N3H2v Influenza Case

March 2013

The Swine Exhibitions Zoonotic Influenza Working Group issued this document:

Measures to Minimize Influenza Transmission at Swine Exhibitions

 

August 13, 2012

The State Veterinarian has issued an advisory for Events and Programs involving Swine: ADVISORY FOR EVENTS AND PROGRAMS INVOLVING SWINE

July 31, 2012

The Hawaii Department of Health has reported what appears to be an isolated case of an influenza virus known to circulate within swine populations.  The virus, known as H3N2v, was recently confirmed in an adult resident on Maui.  The resident experienced symptoms consistent with the regular flu, including fever, cough, and body aches, and has since fully recovered without need for hospitalization. (Link to Department of Health news release:  http://hawaii.gov/health/about/pr/2012/12-040.pdf

The H3N2v virus identified in this case shares genetic similarities to variant flu viruses which have been identified in several other states in the past year.  The H3N2v virus has rarely infected humans and has caused only limited human-to-human infection.  This variant should not be confused with the H1N1 virus that caused an outbreak in humans in 2009.

Preliminary DOH investigative findings suggest this person had close contact with domestic pigs prior to flu symptoms.

H3N2v is not transmitted through prepared and properly cooked pork.

As a precaution, HDOA is advising that pig farmers and those who are in close contact with swine, increase their diligence in hygiene and appropriate preventive methods such as hand-washing. Biosecurity and other herd-health measures including vaccination of livestock to prevent spread of diseases between farms should always be in place. HDOA veterinarians will be testing herds that may be associated with this case to try and determine the source of the virus.

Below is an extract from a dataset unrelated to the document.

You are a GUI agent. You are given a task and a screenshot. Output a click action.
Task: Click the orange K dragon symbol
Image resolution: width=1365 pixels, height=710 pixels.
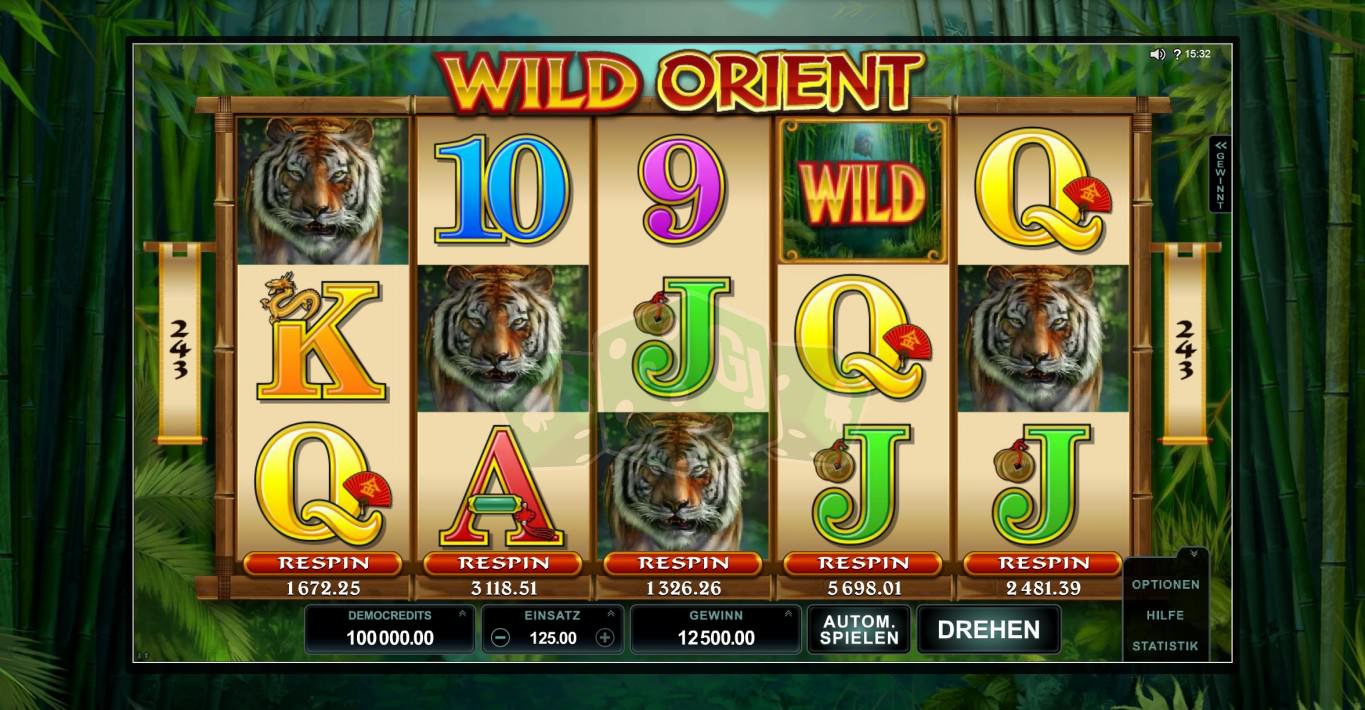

The Centers for Disease Control and Prevention (CDC) offers the following guidance:

Take Action to Prevent the Spread of Flu Viruses Between People and Pigs

  • Wash your hands frequently with soap and running water before and after exposure to animals.
  • Never eat, drink or put things in your mouth in animal areas.
  • Young children, pregnant women and people 65 and older should be extra careful around animals.
  • If you have animals – including swine – watch them for signs of illness and call a veterinarian if you suspect they might be sick.
  • Avoid close contact with animals that look or act ill, when possible, and
  • Avoid contact with pigs if you are experiencing flu-like symptoms.

If you must come in contact with pigs while you are sick, or if you must come in contact with pigs known or suspected to be infected, or their environment, you should use appropriate protective measures (for example, wear protective clothing, gloves, masks that cover your mouth and nose, and other personal protective equipment) and practice good respiratory and hand hygiene.